OpenSSH vulnerabilities

The default configuration of OpenSSH through 6.1 enforces a fixed time limit between establishing a TCP connection and completing a login, which makes it easier for remote attackers to cause a denial of service (connection-slot exhaustion) by periodically making many new TCP connections.

The auth_parse_options function in auth-options.c in sshd in OpenSSH before 5.7 provides debug messages containing authorized_keys command options, which allows remote authenticated users to obtain potentially sensitive information by reading these messages, as demonstrated by the shared user account required by Gitolite. NOTE: this can cross privilege boundaries because a user account may intentionally have no shell or filesystem access, and therefore may have no supported way to read an authorized_keys file in its own home directory.

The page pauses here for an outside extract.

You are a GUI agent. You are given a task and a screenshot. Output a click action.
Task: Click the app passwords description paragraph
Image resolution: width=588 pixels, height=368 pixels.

The key_certify function in usr.bin/ssh/key.c in OpenSSH 5.6 and 5.7, when generating legacy certificates using the -t command-line option in ssh-keygen, does not initialize the nonce field, which might allow remote attackers to obtain sensitive stack memory contents or make it easier to conduct hash collision attacks.

OpenSSH 5.6 and earlier, when J-PAKE is enabled, does not properly validate the public parameters in the J-PAKE protocol, which allows remote attackers to bypass the need for knowledge of the shared secret, and successfully authenticate, by sending crafted values in each round of the protocol, a related issue to CVE-2010-4252.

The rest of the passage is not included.